Episode 8, 2020: Strauss’s Metamorphosen
Wednesday 5 August 2020
The position of Richard Strauss during the Second World War was truly tragic. Already an esteemed composer during his time, he was used by the Nazi Party as a validation of its program. His contrasting political view was compromised by his desire to protect his Jewish family members. The war ended when Strauss was about 80 years old. At this time, he was inconsolable because of his perceived destruction of the German culture brought by the war. Metamorphosen is a play on the word ‘metamorphosis’ whose classical meaning of ‘rebirth’ the great composer inverts to describe how German culture descended to bestiality, of ’man killing man’, through the course of the Second World War.

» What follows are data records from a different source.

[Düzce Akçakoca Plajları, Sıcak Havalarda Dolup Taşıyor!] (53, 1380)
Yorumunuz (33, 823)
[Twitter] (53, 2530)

Laura Barton (violin 2019) chats to Phil Lambert (ANAM Music Librarian) about conducting this masterpiece with ANAM Musicians during her final year at ANAM. For her, Metamorphosen is a complete overview of German culture as seen in Strauss’s perspective – the unbridled joy reached during the piece’s climax, only to come crashing down in the end.
This performance of Strauss’s Metamorphosen is from the 2019 ANAM Soundbite concert that formed part of Laura’s Master of Music thesis that she was concurrently completing at Griffith University while also completing the ANAM Performance Program. It was performed by ANAM string musicians with Laura as the conductor.